This suggests that we should possibly use logged interactions as the outcome. There seem to be very many 0s. This could suggest we use a count data model. Sticking with continuous outcome to start.
set_theme(theme_bw())
ggplot(df, aes(x = interactions)) +
geom_histogram(bins = 50)
safe_log <- function(x) {
ifelse(x == 0, 0, log(x))
}
df <- mutate(df,
interactions_log = safe_log(interactions))
ggplot(df, aes(x = interactions_log)) +
geom_histogram(bins = 35)
df %>%
group_by(num_urls) %>%
summarize(mean_interactions = mean(interactions),
n = n())
# This plot is a bit misleading, given the number of tweets with three or four URLs
# It does look very approximately linear
# df %>%
# group_by(num_urls) %>%
# summarize(mean_interactions = mean(interactions)) %>%
# ggplot(aes(x = num_urls, y = mean_interactions)) +
# geom_col()
Original model:
m1 <- lmer(interactions ~
1 +
(1 | screen_name),
data = df)
sjstats::icc(m1) # 25.7 % variability at tweeter level
## Linear mixed model
## Family: gaussian (identity)
## Formula: interactions ~ 1 + (1 | screen_name)
##
## ICC (screen_name): 0.257083
Poisson model:
m1i <- glmer(interactions ~
1 +
(1 | screen_name),
family = poisson,
data = df)
summary(m1i)
## Generalized linear mixed model fit by maximum likelihood (Laplace
## Approximation) [glmerMod]
## Family: poisson ( log )
## Formula: interactions ~ 1 + (1 | screen_name)
## Data: df
##
## AIC BIC logLik deviance df.resid
## 202630.2 202647.2 -101313.1 202626.2 37289
##
## Scaled residuals:
## Min 1Q Median 3Q Max
## -6.440 -1.153 -0.552 0.569 86.340
##
## Random effects:
## Groups Name Variance Std.Dev.
## screen_name (Intercept) 0.7624 0.8732
## Number of obs: 37291, groups: screen_name, 1766
##
## Fixed effects:
## Estimate Std. Error z value Pr(>|z|)
## (Intercept) 0.70443 0.02437 28.91 <2e-16 ***
## ---
## Signif. codes: 0 '***' 0.001 '**' 0.01 '*' 0.05 '.' 0.1 ' ' 1
sjstats::icc(m1i) # 43.2 % variability at tweeter level when we use a model with a log linonk funct and a Poisson distribution
## Generalized linear mixed model
## Family: poisson (log)
## Formula: interactions ~ 1 + (1 | screen_name)
##
## ICC (screen_name): 0.432602
Two-step approach step 1:
m1ii <- glmer(interactions_binary ~
1 +
(1 | screen_name),
family = binomial,
data = df)
summary(m1ii)
## Generalized linear mixed model fit by maximum likelihood (Laplace
## Approximation) [glmerMod]
## Family: binomial ( logit )
## Formula: interactions_binary ~ 1 + (1 | screen_name)
## Data: df
##
## AIC BIC logLik deviance df.resid
## 39164.9 39182.0 -19580.5 39160.9 37289
##
## Scaled residuals:
## Min 1Q Median 3Q Max
## -5.8038 -0.6228 0.4226 0.5556 3.4684
##
## Random effects:
## Groups Name Variance Std.Dev.
## screen_name (Intercept) 1.31 1.145
## Number of obs: 37291, groups: screen_name, 1766
##
## Fixed effects:
## Estimate Std.

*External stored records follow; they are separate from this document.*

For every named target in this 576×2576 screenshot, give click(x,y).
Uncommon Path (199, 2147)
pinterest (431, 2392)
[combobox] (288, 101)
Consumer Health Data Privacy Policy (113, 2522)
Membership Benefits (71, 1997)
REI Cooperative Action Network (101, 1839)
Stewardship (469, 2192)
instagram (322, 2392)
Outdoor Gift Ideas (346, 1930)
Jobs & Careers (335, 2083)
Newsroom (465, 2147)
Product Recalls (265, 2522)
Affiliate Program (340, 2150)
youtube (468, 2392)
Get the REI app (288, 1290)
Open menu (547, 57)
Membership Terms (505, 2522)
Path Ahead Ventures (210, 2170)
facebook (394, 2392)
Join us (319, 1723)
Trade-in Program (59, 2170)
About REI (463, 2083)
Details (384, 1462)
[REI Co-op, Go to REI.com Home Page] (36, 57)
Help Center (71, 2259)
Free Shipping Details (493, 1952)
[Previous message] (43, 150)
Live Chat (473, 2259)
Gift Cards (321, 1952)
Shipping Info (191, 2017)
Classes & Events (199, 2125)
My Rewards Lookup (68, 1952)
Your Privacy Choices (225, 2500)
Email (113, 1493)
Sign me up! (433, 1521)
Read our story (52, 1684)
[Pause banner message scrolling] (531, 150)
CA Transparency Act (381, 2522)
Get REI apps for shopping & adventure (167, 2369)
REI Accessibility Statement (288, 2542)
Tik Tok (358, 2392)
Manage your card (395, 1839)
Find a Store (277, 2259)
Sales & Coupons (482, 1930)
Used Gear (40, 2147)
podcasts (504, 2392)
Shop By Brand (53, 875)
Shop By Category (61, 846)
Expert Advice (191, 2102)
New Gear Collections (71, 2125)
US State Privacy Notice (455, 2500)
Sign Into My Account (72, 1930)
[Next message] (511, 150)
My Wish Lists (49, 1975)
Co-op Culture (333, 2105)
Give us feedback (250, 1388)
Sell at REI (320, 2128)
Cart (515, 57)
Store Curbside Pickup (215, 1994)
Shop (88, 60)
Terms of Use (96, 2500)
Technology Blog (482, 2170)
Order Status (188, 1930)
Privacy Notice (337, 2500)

Error z value Pr(>|z|)
## (Intercept) 1.12575 0.04128 27.27 <2e-16 ***
## ---
## Signif. codes: 0 '***' 0.001 '**' 0.01 '*' 0.05 '.' 0.1 ' ' 1
sjstats::icc(m1ii) # 28.47 % variability at tweeter level when we use a model with a log linonk funct and a Poisson distribution
## Generalized linear mixed model
## Family: binomial (logit)
## Formula: interactions_binary ~ 1 + (1 | screen_name)
##
## ICC (screen_name): 0.284775
Two-step approach step 2:
m1iii <- glmer(interactions_non_zero ~
1 +
(1 | screen_name),
family = poisson,
data = df)
summary(m1iii)
## Generalized linear mixed model fit by maximum likelihood (Laplace
## Approximation) [glmerMod]
## Family: poisson ( log )
## Formula: interactions_non_zero ~ 1 + (1 | screen_name)
## Data: df
##
## AIC BIC logLik deviance df.resid
## 150032.3 150048.6 -75014.1 150028.3 25843
##
## Scaled residuals:
## Min 1Q Median 3Q Max
## -6.395 -1.124 -0.487 0.547 71.424
##
## Random effects:
## Groups Name Variance Std.Dev.
## screen_name (Intercept) 0.2618 0.5116
## Number of obs: 25845, groups: screen_name, 1472
##
## Fixed effects:
## Estimate Std. Error z value Pr(>|z|)
## (Intercept) 1.24629 0.01605 77.65 <2e-16 ***
## ---
## Signif. codes: 0 '***' 0.001 '**' 0.01 '*' 0.05 '.' 0.1 ' ' 1
sjstats::icc(m1iii) # 20.7 % variability at tweeter level when we use a model with a log linonk funct and a Poisson distribution
## Generalized linear mixed model
## Family: poisson (log)
## Formula: interactions_non_zero ~ 1 + (1 | screen_name)
##
## ICC (screen_name): 0.207472
Original model:
m1 <- lmer(interactions ~
scale(followersCount) +
scale(num_following) +
scale(statusesCount) +
scale(favoritesCount) +
scale(friendsCount) +
(1 | screen_name),
data = df)
summary(m1)
## Linear mixed model fit by REML t-tests use Satterthwaite approximations
## to degrees of freedom [lmerMod]
## Formula: interactions ~ scale(followersCount) + scale(num_following) +
## scale(statusesCount) + scale(favoritesCount) + scale(friendsCount) +
## (1 | screen_name)
## Data: df
##
## REML criterion at convergence: 213738.7
##
## Scaled residuals:
## Min 1Q Median 3Q Max
## -7.958 -0.465 -0.162 0.196 45.873
##
## Random effects:
## Groups Name Variance Std.Dev.
## screen_name (Intercept) 6.086 2.467
## Residual 18.781 4.334
## Number of obs: 36718, groups: screen_name, 1716
##
## Fixed effects:
## Estimate Std. Error df t value Pr(>|t|)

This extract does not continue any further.